1984 saw McGowan recruited to FSU from Winter Park, Florida after the Seminoles were coming off an 8-4 season that saw them unranked in the final AP Poll. He’d leave Florida State on a much more promising trajectory than when he found it.
And it didn’t take long for him to make an impact. As a true freshman, McGowan helped the ’Noles to big road victories over Miami (a 38-3 stomping), and Arizona State (a 52-44 shootout), tying his season-high for tackles in each game. FSU finished the ’84 season ranked 17th.
But McGowan’s legend really began in 1985. In the season’s second game, he anchored a defense that won at Nebraska, 17-13. McGowan was no small part of that, contributing 14 tackles, one for loss, and an interception to seal the victory, which you can check out below.
McGowan went on to register 136 total tackles that year, the 15th most in a single Seminole campaign.
Accordingly, McGowan was recognized as a second-team sophomore All-American by Football News, as well as earning an honorable mention All-American nod from the AP. He was also a first-team All-South Independent honoree. Florida State finished 9-3 and 15th in the AP Poll.
FSU took a slight step back the following year, finishing 7-4-1 and unranked, but McGowan’s production hardly waned. He again garnered AP honorable mention All-American recognition, along with another first-team All-South Independent selection.
As if McGowan hadn’t proven enough, he authored true Seminole history in his senior year of 1987. For the third straight season, he led Florida State in tackles, and his 150 that year remain No. 7 in a single season at FSU. He tallied double-digit tackles in every game save one, which still saw the ’Noles beat UF in Gainesville. Predictably, McGowan captured his third consecutive first-team All-South Independent honors. He was also a first-team All-American according to the AP, The Sporting News, and Football News.

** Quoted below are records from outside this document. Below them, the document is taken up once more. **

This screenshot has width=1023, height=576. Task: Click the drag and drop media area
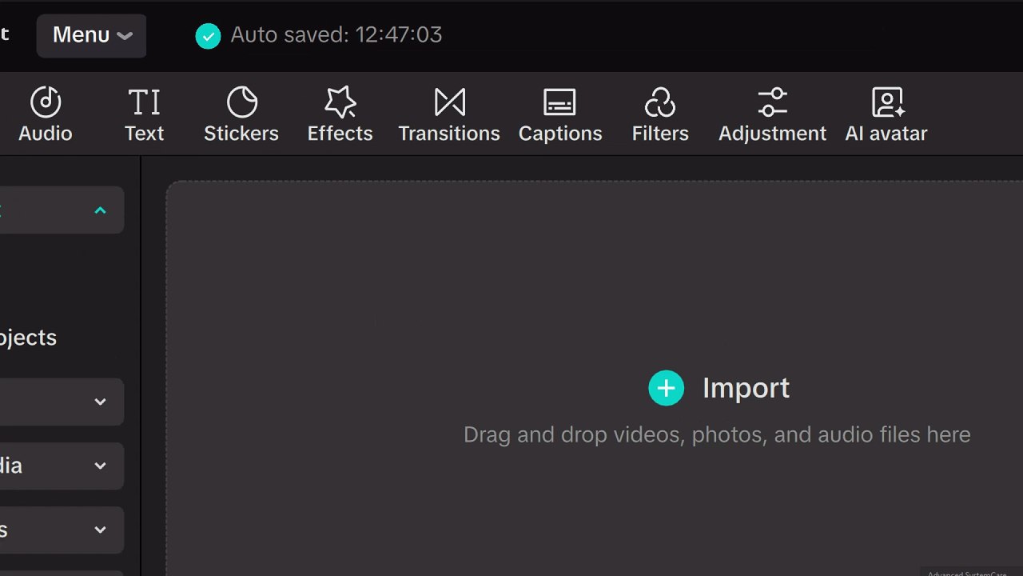595,378
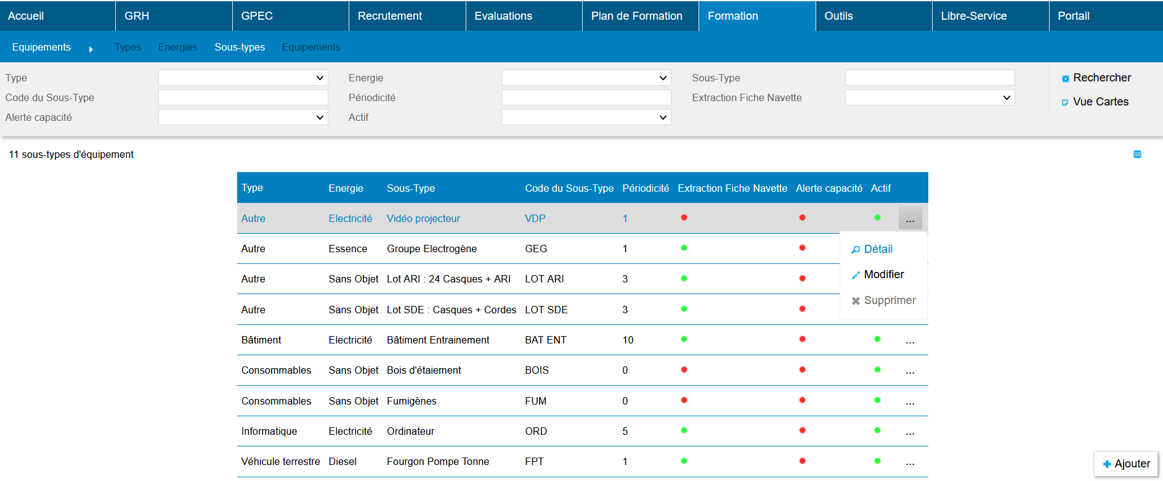Click the Code du Sous-Type input field
Viewport: 1163px width, 481px height.
243,97
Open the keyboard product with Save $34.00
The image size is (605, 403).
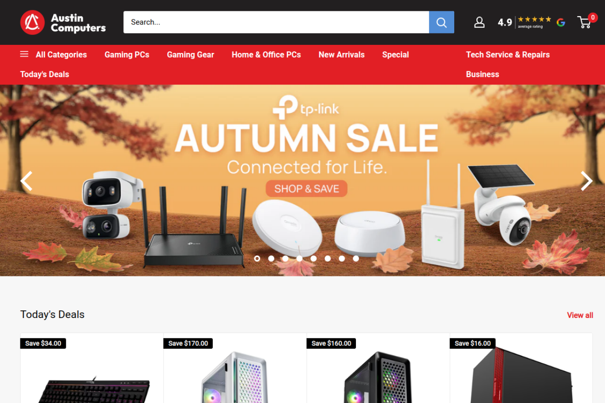tap(92, 368)
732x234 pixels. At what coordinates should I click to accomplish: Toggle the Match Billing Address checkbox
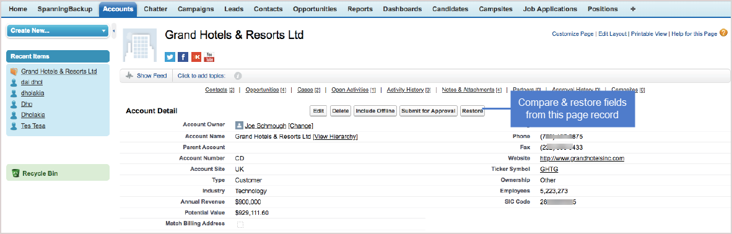point(240,224)
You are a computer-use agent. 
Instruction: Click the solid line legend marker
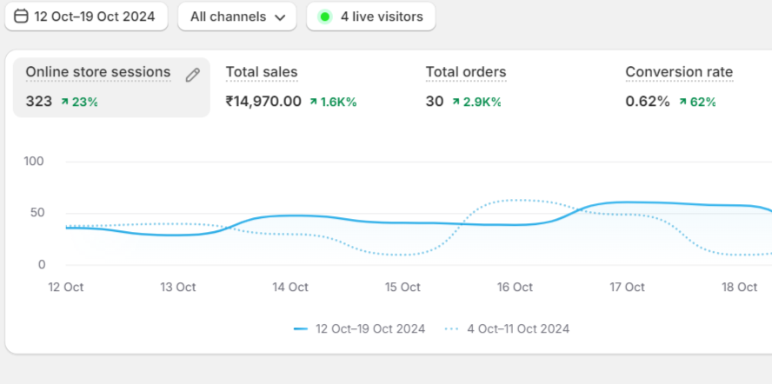pyautogui.click(x=301, y=329)
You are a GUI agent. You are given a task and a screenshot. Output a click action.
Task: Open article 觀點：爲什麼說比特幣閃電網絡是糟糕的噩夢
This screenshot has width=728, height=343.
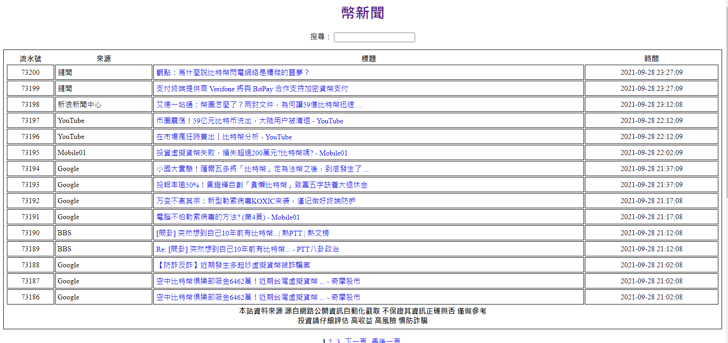233,72
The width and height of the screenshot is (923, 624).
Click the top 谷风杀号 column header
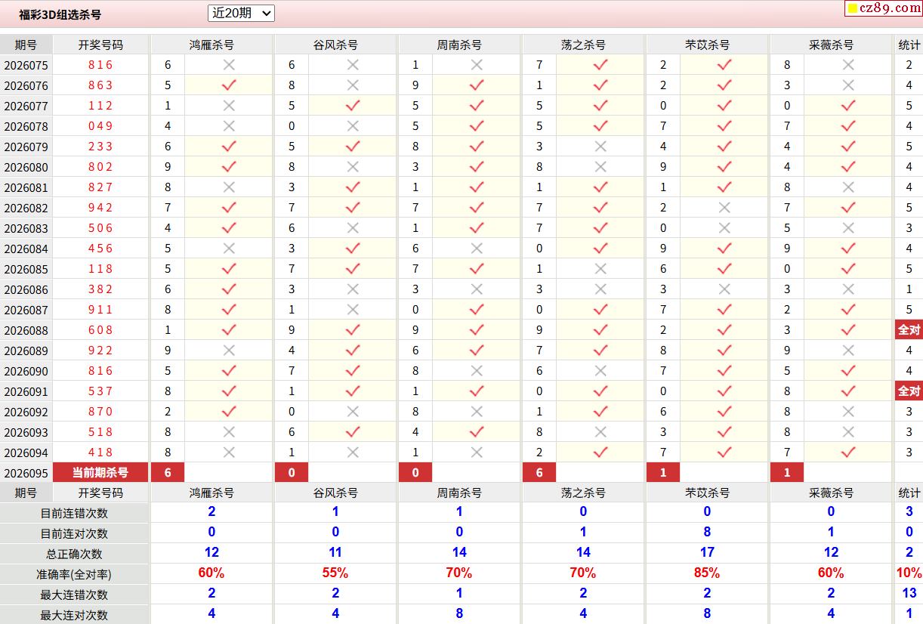click(335, 45)
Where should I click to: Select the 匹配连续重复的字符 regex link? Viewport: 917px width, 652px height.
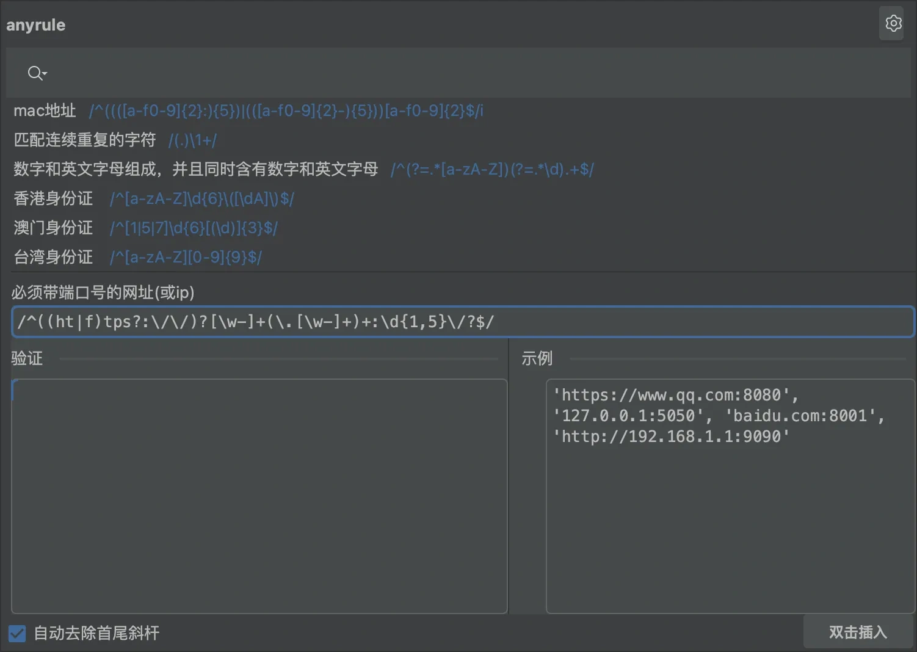[x=192, y=140]
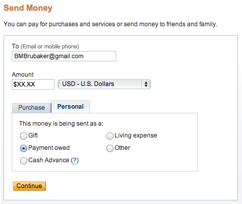Click the Cash Advance label text
Screen dimensions: 242x204
click(x=49, y=160)
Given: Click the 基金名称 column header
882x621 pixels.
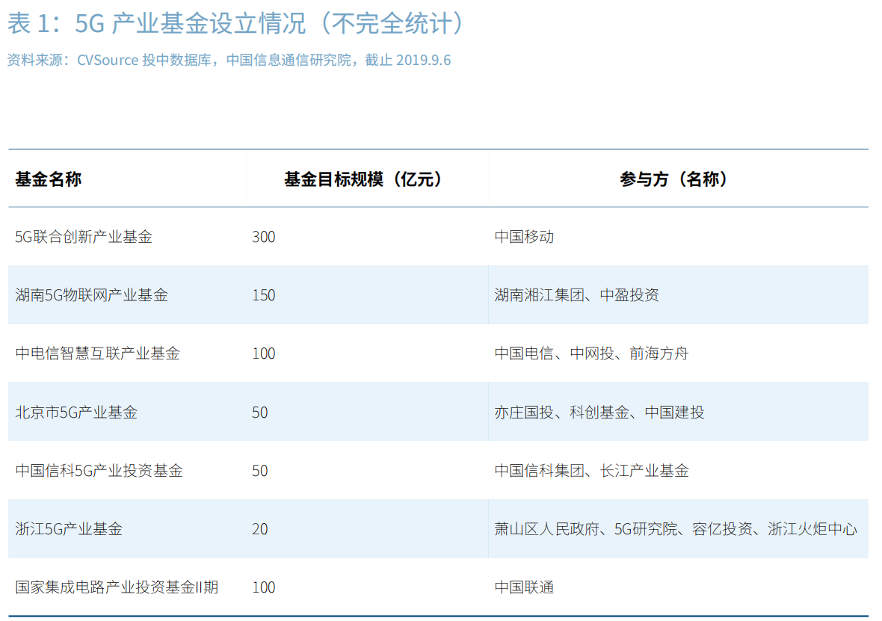Looking at the screenshot, I should (x=49, y=179).
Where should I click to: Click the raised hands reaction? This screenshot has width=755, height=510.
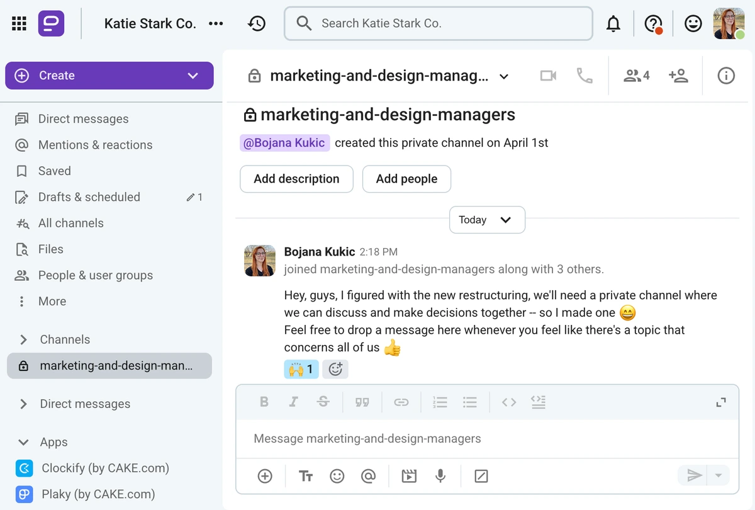(x=301, y=370)
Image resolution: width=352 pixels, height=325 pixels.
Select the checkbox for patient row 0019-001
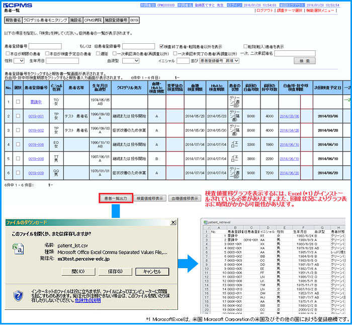(18, 116)
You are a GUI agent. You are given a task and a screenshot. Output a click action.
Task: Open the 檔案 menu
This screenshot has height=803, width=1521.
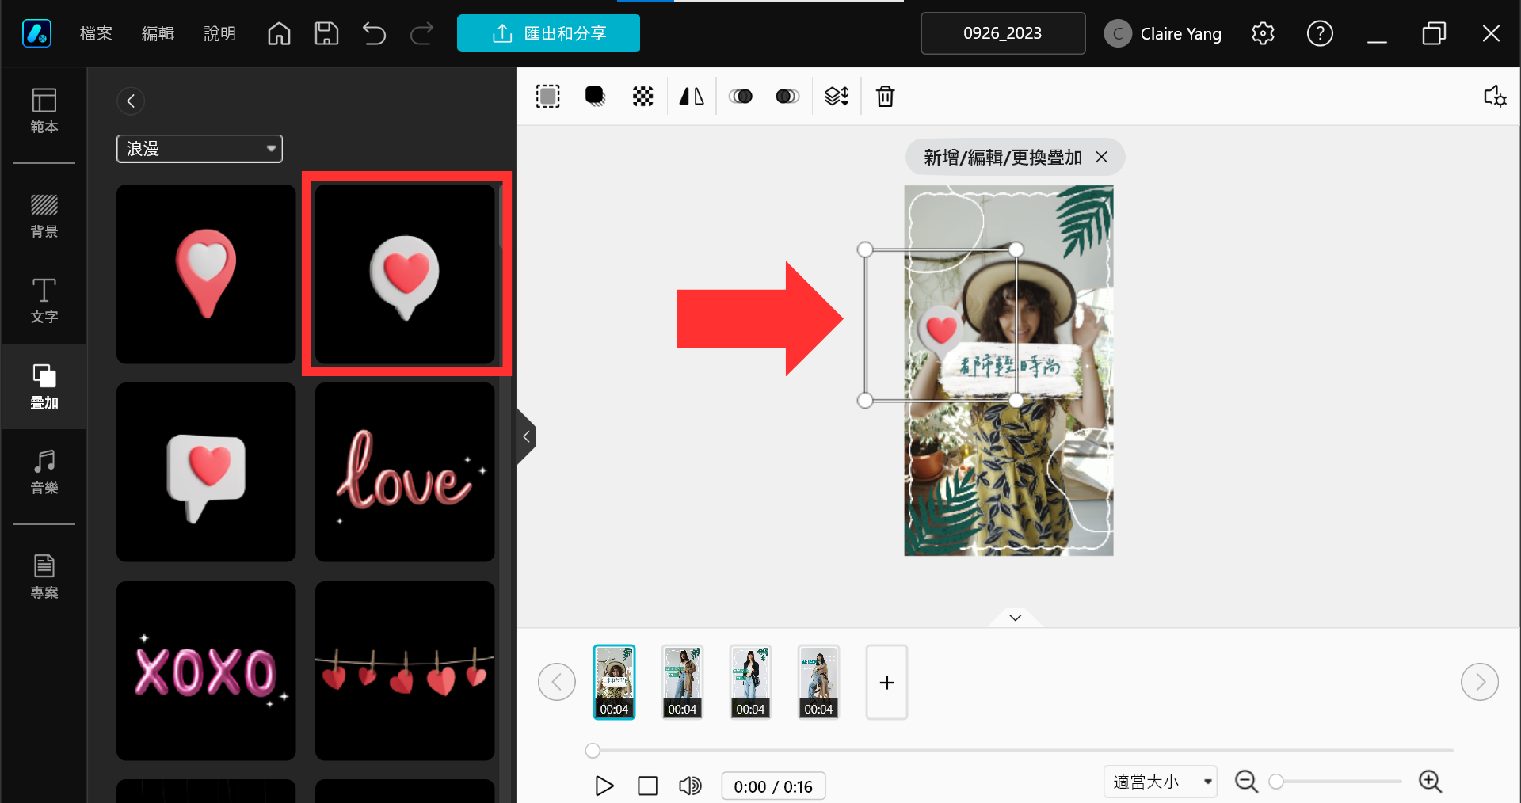(x=97, y=33)
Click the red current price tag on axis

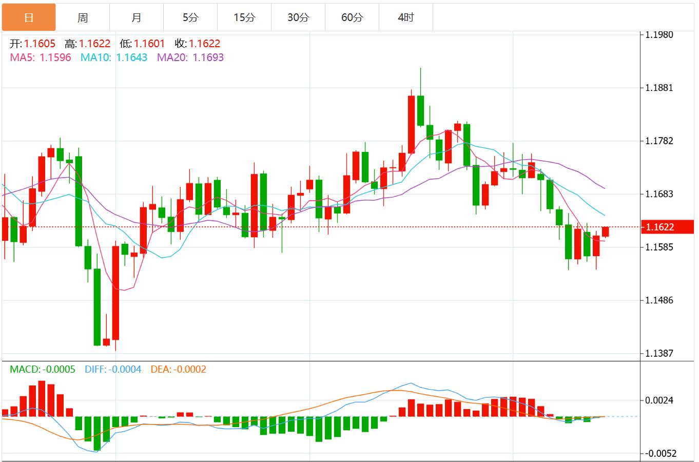(667, 227)
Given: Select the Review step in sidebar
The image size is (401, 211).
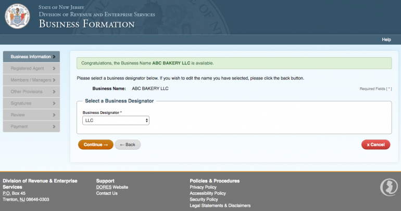Looking at the screenshot, I should pos(18,115).
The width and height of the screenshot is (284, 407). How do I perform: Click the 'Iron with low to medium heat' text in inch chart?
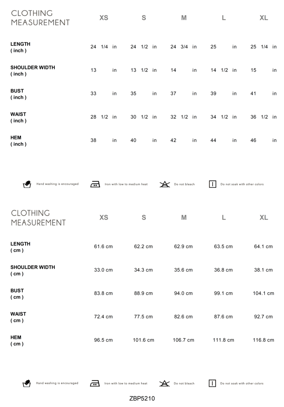[126, 184]
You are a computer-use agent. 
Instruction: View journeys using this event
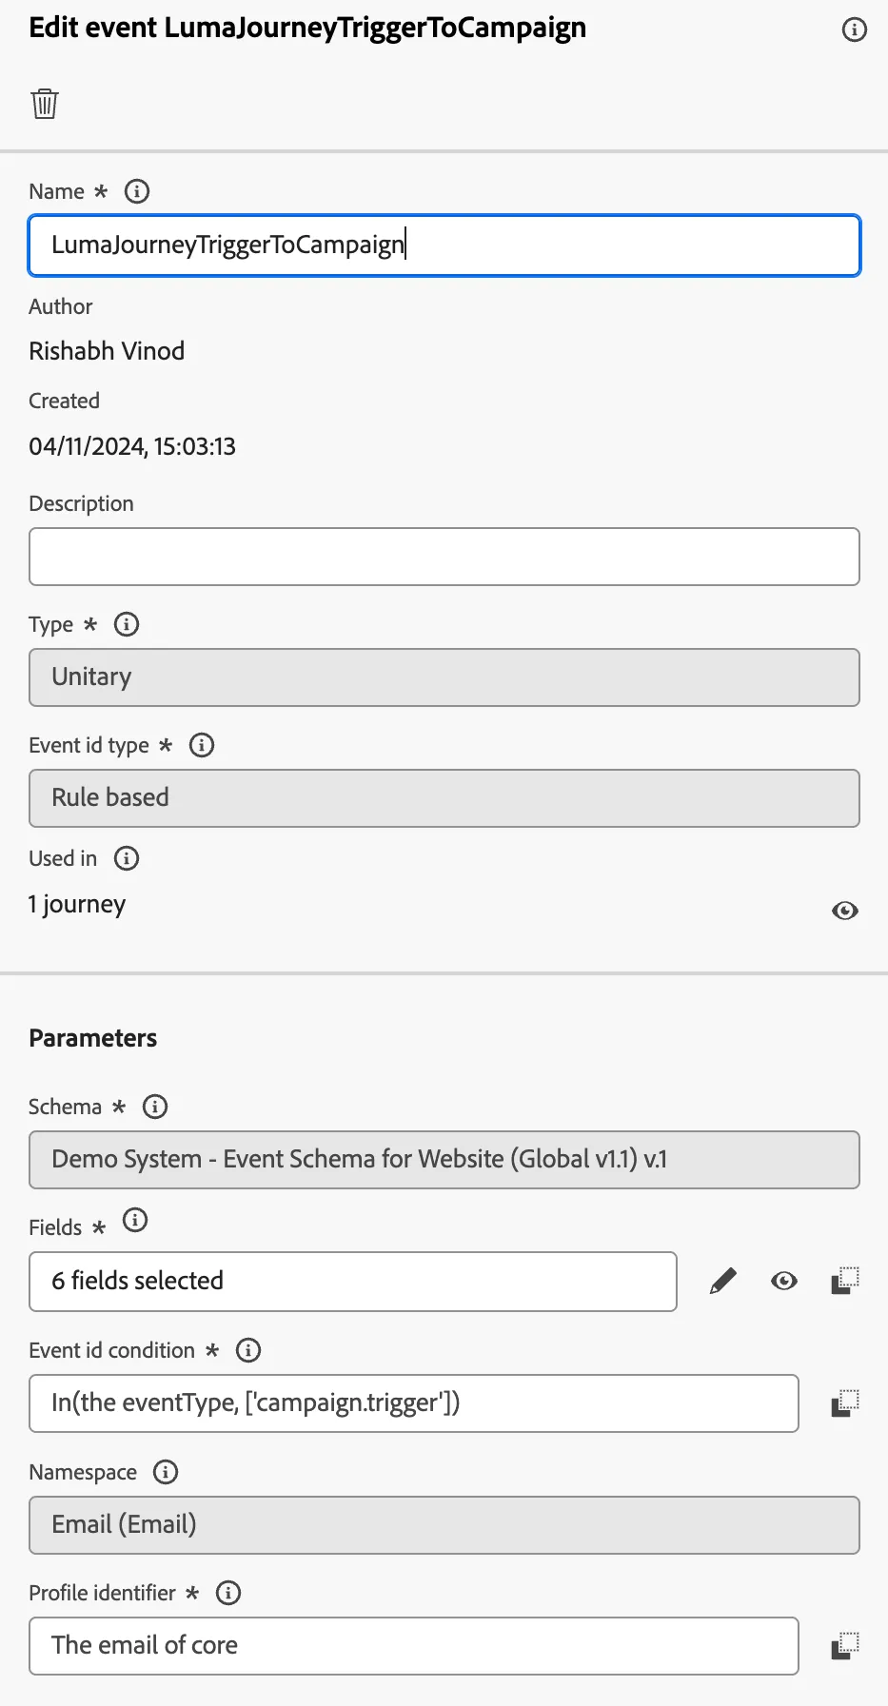coord(844,911)

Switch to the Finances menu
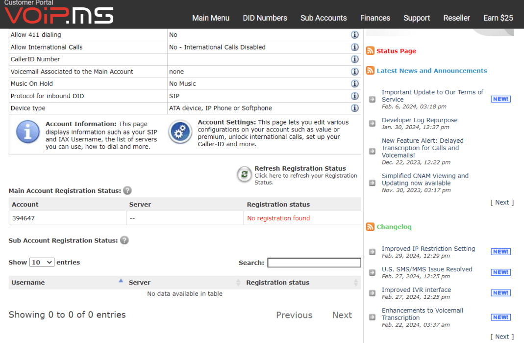[x=375, y=18]
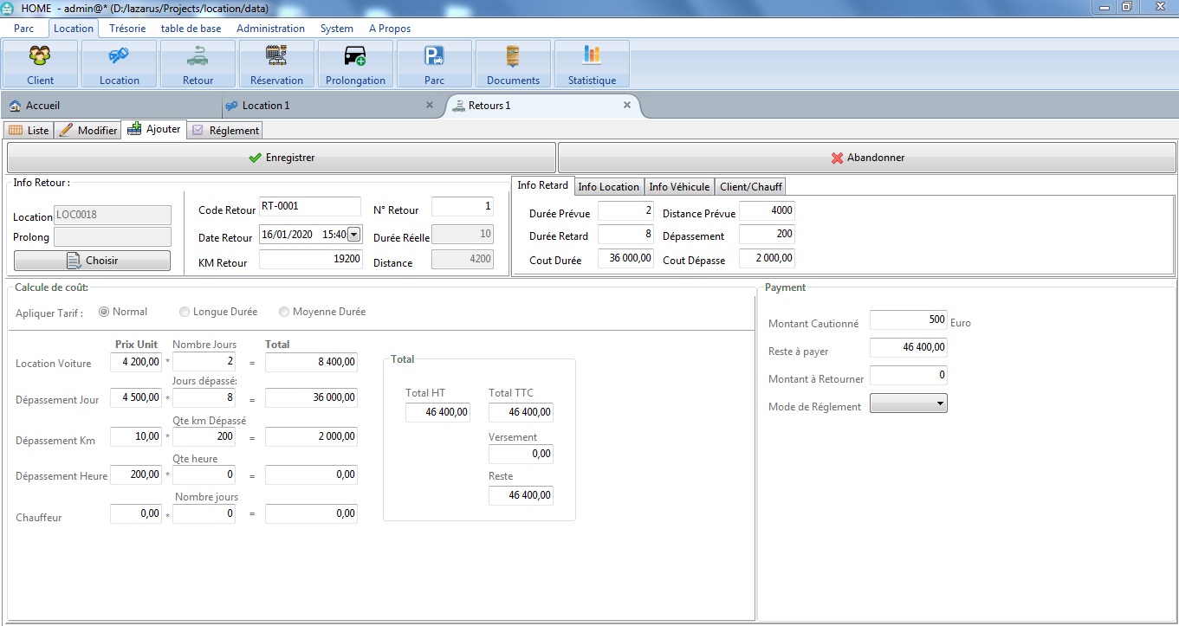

But beyond those accolades, McGowan also took home the Butkus Award, the prize bestowed annually to the nation’s top linebacker. In doing so, he became the first Seminole to win a major national individual award, beating defensive teammate Deion Sanders’ Thorpe Award win by a year. In his acceptance of the Butkus Award from Dick Butkus himself, McGowan famously referred to the honor as winning “The Heisman of the Bad Guys.”
What’s more, McGowan helped begin FSU’s dynastic run of 14 straight seasons finishing in the AP’s top 5, as the ’Noles wound up ’87 at 11-1 and ranked No. 2 after their first Fiesta Bowl triumph. His 446 career tackles remain third on the all-time FSU list, and his 32 tackles for loss are still tied for 15th.
McGowan was a ninth-round selection of the Minnesota Vikings in the 1988 NFL Draft, and he was inducted into the Florida State Hall of Fame in 1994.